Please copy the following lines exactly as they appear, leaving out the pictures.

===== Records shown

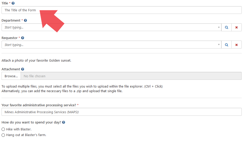Expand the Requestor dropdown arrow
243x144 pixels.
coord(219,45)
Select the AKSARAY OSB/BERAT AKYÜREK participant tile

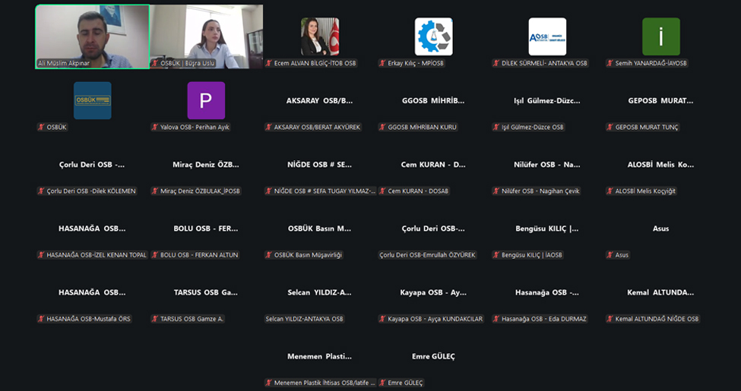point(319,101)
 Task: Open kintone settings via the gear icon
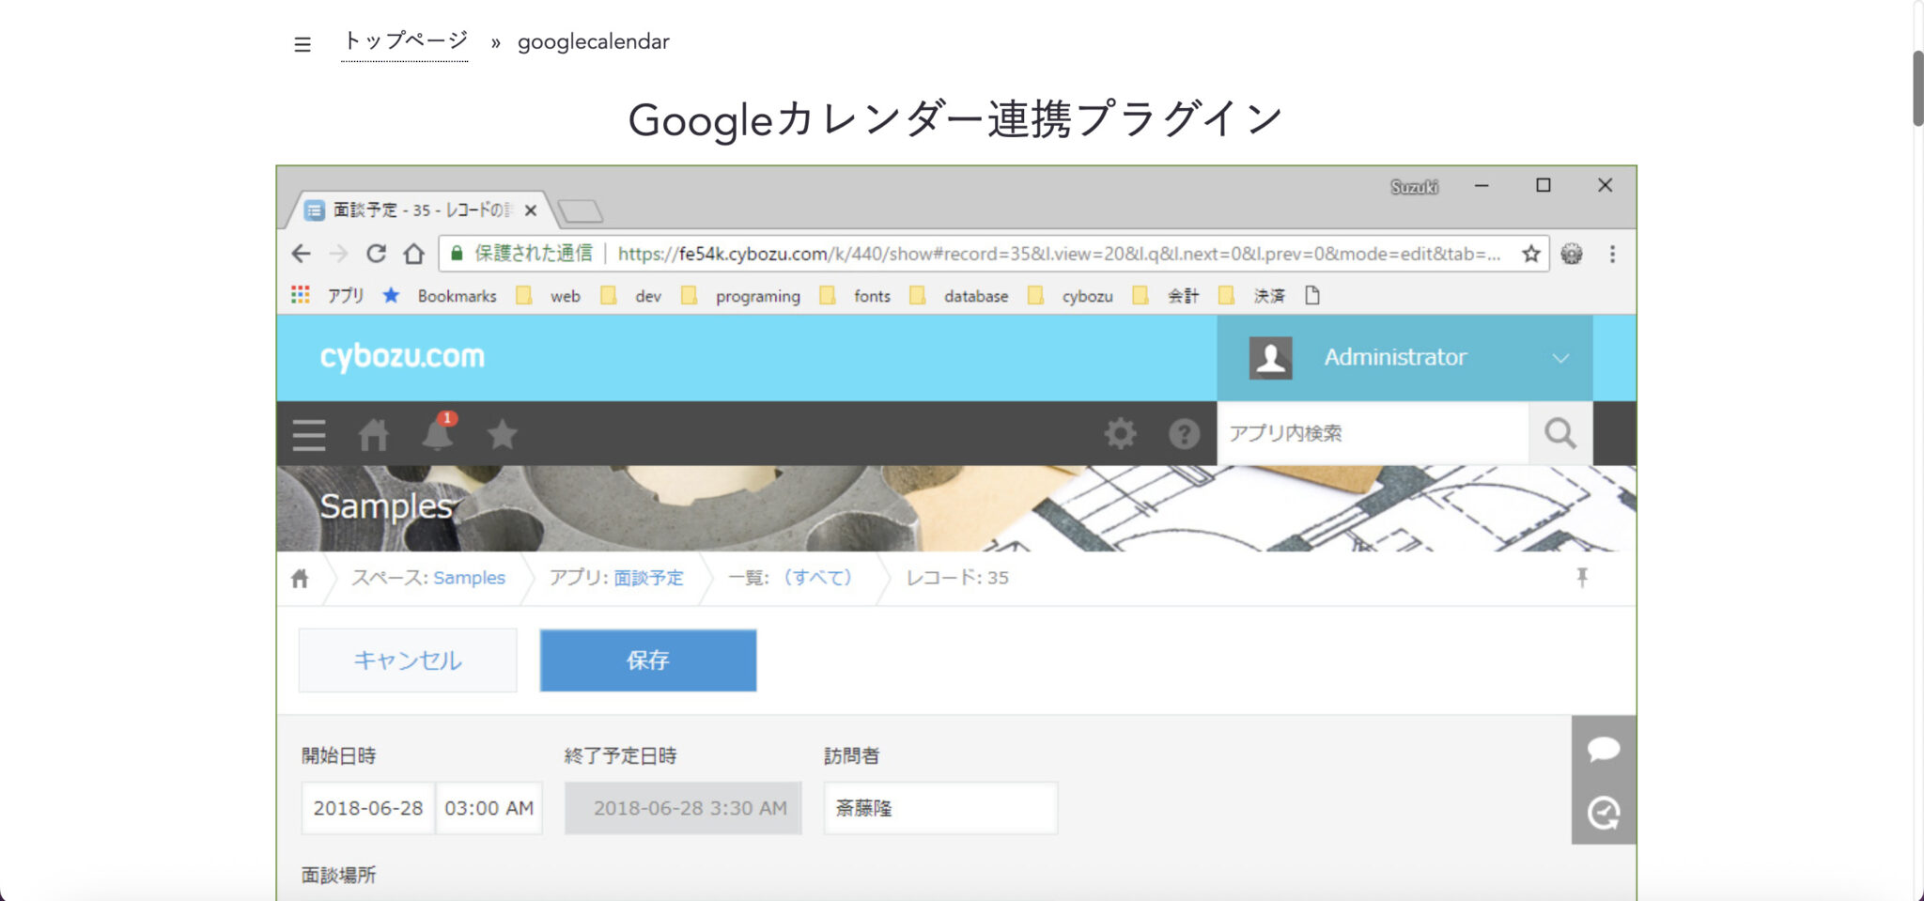point(1120,434)
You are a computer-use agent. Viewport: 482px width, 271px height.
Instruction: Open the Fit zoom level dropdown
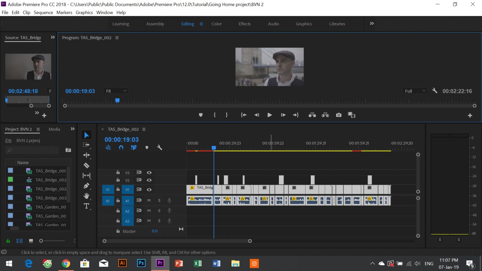click(x=116, y=91)
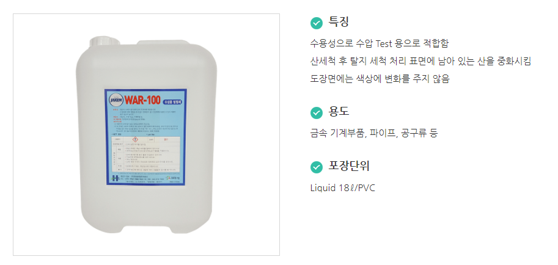Click the text 수용성으로 수압 Test 용으로 적합함
The image size is (558, 265).
380,44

==========

Exercise solution ▸
Expand the Requestor dropdown arrow
243x144 pixels.
coord(219,45)
Select the AKSARAY OSB/BERAT AKYÜREK participant tile

point(319,101)
 Task: Open kintone settings via the gear icon
point(1120,434)
You are a computer-use agent. Viewport: 482px width, 271px height.
Instruction: Open the Fit zoom level dropdown
click(x=116, y=91)
Click the text 수용성으로 수압 Test 용으로 적합함
The image size is (558, 265).
380,44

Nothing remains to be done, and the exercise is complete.